Among the lines below, take the one holding "Рецепт здоровой кожи.", the one holding "On Sale (458, 29)", and all lines between them. Set them down exactly.

>>>

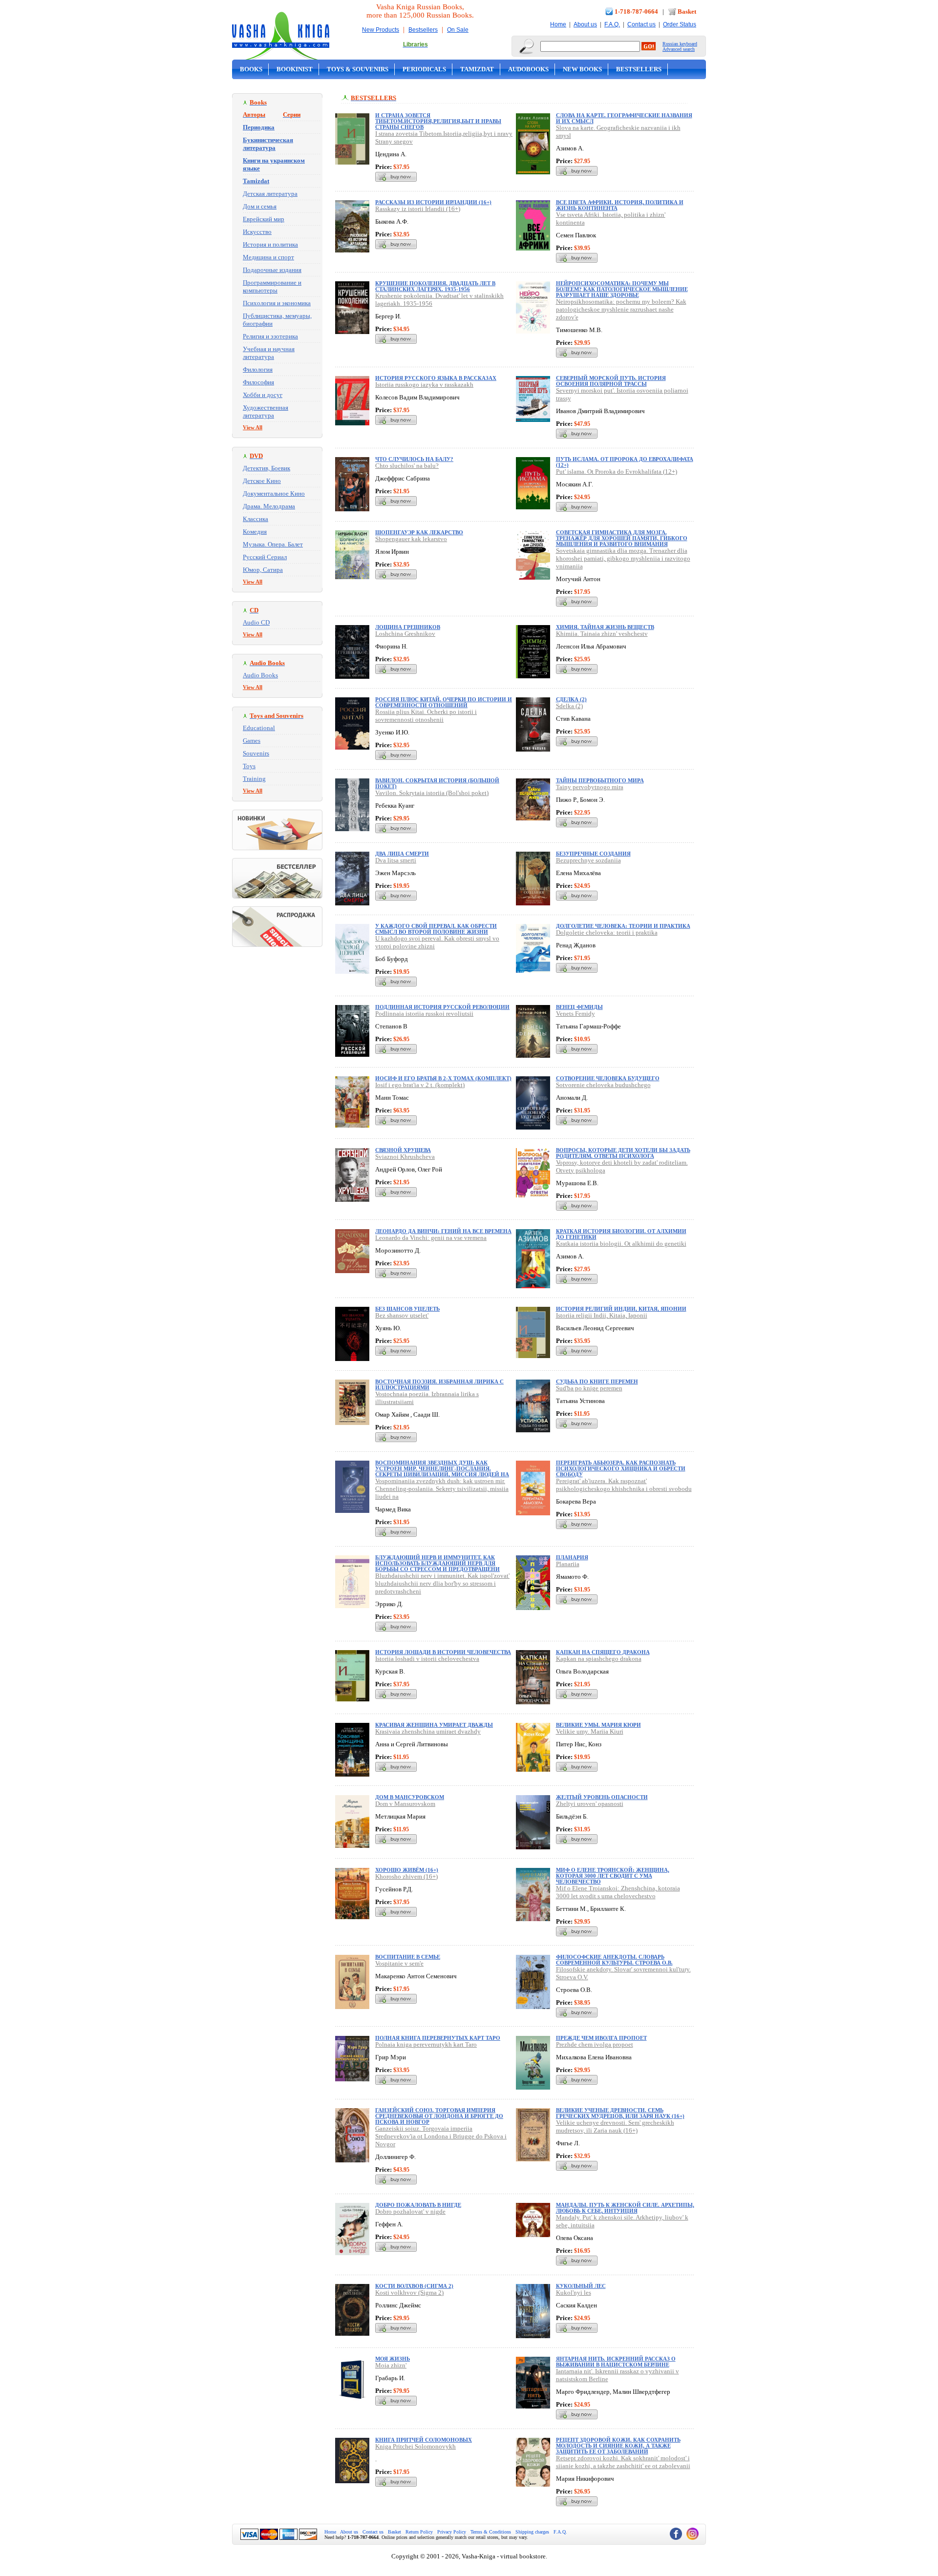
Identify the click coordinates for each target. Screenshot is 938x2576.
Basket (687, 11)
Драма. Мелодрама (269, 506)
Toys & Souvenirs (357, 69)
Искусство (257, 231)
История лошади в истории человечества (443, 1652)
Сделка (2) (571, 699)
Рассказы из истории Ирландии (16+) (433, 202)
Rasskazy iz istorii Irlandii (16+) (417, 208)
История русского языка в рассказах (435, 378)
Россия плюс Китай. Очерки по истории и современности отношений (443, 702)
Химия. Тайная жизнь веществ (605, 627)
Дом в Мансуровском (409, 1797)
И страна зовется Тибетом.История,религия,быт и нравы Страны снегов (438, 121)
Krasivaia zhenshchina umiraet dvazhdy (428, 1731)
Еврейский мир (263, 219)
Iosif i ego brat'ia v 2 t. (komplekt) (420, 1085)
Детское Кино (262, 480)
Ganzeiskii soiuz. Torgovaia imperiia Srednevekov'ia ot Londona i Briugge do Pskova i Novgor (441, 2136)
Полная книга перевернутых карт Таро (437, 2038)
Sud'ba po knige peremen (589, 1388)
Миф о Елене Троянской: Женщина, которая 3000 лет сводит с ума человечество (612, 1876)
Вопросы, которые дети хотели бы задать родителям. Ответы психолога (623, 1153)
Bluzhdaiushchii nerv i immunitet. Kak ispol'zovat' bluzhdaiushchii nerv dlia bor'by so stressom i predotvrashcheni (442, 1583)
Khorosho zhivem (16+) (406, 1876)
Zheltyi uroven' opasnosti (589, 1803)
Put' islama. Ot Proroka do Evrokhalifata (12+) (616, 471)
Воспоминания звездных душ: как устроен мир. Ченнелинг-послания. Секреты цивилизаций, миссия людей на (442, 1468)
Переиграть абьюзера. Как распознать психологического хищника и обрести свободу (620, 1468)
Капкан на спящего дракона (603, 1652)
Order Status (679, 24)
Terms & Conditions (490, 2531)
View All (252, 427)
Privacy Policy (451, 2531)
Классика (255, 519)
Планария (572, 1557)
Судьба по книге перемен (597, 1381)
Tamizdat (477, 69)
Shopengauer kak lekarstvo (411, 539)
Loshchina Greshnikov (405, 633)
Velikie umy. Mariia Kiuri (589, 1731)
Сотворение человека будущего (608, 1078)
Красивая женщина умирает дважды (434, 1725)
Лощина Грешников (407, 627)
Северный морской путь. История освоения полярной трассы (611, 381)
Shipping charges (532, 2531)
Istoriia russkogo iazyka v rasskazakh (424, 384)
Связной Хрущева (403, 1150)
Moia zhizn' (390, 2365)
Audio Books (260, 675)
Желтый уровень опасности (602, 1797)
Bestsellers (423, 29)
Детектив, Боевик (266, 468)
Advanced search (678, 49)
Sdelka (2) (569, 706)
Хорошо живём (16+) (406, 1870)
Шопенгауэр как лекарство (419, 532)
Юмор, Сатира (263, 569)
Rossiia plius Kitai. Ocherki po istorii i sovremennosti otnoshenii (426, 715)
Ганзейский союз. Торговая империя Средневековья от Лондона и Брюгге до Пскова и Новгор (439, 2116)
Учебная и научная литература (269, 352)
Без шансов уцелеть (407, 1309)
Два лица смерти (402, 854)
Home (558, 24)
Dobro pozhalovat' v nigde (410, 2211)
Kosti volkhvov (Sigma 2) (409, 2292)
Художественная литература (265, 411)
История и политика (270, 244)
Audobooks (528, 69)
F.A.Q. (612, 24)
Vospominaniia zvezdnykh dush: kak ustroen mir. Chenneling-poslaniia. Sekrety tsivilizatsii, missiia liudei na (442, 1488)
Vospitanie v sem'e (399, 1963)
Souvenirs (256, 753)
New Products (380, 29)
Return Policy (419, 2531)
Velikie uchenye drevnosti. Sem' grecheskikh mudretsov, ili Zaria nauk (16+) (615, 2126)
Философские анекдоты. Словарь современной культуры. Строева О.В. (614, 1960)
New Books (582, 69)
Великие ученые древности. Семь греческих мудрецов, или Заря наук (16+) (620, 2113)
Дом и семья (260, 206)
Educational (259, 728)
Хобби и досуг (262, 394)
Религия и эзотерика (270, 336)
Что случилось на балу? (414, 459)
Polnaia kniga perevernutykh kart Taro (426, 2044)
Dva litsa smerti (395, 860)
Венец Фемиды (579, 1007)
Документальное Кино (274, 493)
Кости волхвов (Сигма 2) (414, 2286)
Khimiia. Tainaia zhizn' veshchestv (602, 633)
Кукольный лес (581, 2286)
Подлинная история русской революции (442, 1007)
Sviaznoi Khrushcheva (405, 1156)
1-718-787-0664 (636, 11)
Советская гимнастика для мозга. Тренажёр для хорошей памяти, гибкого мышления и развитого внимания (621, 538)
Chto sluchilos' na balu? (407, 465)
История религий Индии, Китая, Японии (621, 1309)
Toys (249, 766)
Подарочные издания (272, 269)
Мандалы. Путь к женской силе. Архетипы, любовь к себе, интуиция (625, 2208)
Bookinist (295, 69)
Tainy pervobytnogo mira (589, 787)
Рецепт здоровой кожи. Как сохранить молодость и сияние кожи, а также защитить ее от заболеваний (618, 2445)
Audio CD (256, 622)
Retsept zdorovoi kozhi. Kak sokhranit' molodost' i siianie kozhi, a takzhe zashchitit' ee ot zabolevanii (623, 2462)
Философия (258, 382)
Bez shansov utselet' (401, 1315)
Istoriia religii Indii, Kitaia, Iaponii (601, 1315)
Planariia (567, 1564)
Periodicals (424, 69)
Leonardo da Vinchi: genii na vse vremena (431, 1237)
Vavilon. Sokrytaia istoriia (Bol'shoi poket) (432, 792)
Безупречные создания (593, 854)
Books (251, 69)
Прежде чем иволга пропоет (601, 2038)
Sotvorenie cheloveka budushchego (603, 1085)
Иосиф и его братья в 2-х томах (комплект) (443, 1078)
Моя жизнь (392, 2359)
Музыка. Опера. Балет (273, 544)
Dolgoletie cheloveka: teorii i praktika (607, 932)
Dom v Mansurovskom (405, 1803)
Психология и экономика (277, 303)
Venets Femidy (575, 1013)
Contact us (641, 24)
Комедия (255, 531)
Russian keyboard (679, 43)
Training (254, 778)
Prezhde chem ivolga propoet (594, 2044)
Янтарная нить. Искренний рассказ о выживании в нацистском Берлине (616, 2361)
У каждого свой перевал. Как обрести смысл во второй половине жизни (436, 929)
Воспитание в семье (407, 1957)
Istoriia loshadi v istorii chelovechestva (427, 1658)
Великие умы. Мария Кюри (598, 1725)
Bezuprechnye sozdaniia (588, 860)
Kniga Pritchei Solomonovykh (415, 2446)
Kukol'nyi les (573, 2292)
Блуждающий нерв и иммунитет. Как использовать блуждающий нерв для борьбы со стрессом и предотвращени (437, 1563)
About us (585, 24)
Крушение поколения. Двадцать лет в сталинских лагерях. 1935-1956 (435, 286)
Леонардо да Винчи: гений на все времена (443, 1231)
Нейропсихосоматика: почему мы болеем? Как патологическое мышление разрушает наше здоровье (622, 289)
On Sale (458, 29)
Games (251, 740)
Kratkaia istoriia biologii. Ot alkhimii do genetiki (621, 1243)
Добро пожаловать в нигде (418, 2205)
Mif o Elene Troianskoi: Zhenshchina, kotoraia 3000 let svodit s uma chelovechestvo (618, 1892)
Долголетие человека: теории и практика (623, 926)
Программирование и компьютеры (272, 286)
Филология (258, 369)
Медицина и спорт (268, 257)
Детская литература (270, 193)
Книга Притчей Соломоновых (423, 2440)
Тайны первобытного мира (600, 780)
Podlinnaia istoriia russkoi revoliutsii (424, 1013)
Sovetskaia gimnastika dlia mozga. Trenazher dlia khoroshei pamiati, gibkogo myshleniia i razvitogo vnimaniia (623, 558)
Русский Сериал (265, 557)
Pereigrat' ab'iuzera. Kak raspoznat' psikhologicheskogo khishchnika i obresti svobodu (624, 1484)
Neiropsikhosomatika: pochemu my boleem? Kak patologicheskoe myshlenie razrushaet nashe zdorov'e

<<<

__Exercise solution__
Рецепт здоровой кожи. Как сохранить молодость и сияние кожи, а также защитить ее от заболеваний (618, 2445)
Audio CD (256, 622)
Retsept zdorovoi kozhi. Kak sokhranit' molodost' i siianie kozhi, a takzhe zashchitit' ee ot zabolevanii (623, 2462)
Философия (258, 382)
Bez shansov utselet' (401, 1315)
Istoriia religii Indii, Kitaia, Iaponii (601, 1315)
Planariia (567, 1564)
Periodicals (424, 69)
Leonardo da Vinchi: genii na vse vremena (431, 1237)
Vavilon. Sokrytaia istoriia (Bol'shoi poket) (432, 792)
Безупречные создания (593, 854)
Books (251, 69)
Прежде чем иволга пропоет (601, 2038)
Sotvorenie cheloveka budushchego (603, 1085)
Иосиф и его братья в 2-х томах (комплект) (443, 1078)
Моя жизнь (392, 2359)
Музыка. Опера. Балет (273, 544)
Dolgoletie cheloveka: teorii i praktika (607, 932)
Dom v Mansurovskom (405, 1803)
Психология и экономика (277, 303)
Venets Femidy (575, 1013)
Contact us (641, 24)
Комедия (255, 531)
Russian keyboard (679, 43)
Training (254, 778)
Prezhde chem ivolga propoet (594, 2044)
Янтарная нить. Искренний рассказ о выживании в нацистском Берлине (616, 2361)
У каждого свой перевал. Как обрести смысл во второй половине жизни (436, 929)
Воспитание в семье (407, 1957)
Istoriia loshadi v istorii chelovechestva (427, 1658)
Великие умы. Мария Кюри (598, 1725)
Bezuprechnye sozdaniia (588, 860)
Kniga Pritchei Solomonovykh (415, 2446)
Kukol'nyi les (573, 2292)
Блуждающий нерв и иммунитет. Как использовать блуждающий нерв для борьбы со стрессом и предотвращени (437, 1563)
About us (585, 24)
Крушение поколения. Двадцать лет в сталинских лагерях. 1935-1956 (435, 286)
Леонардо да Винчи: гений на все времена (443, 1231)
Нейропсихосоматика: почему мы болеем? Как патологическое мышление разрушает наше здоровье (622, 289)
On Sale (458, 29)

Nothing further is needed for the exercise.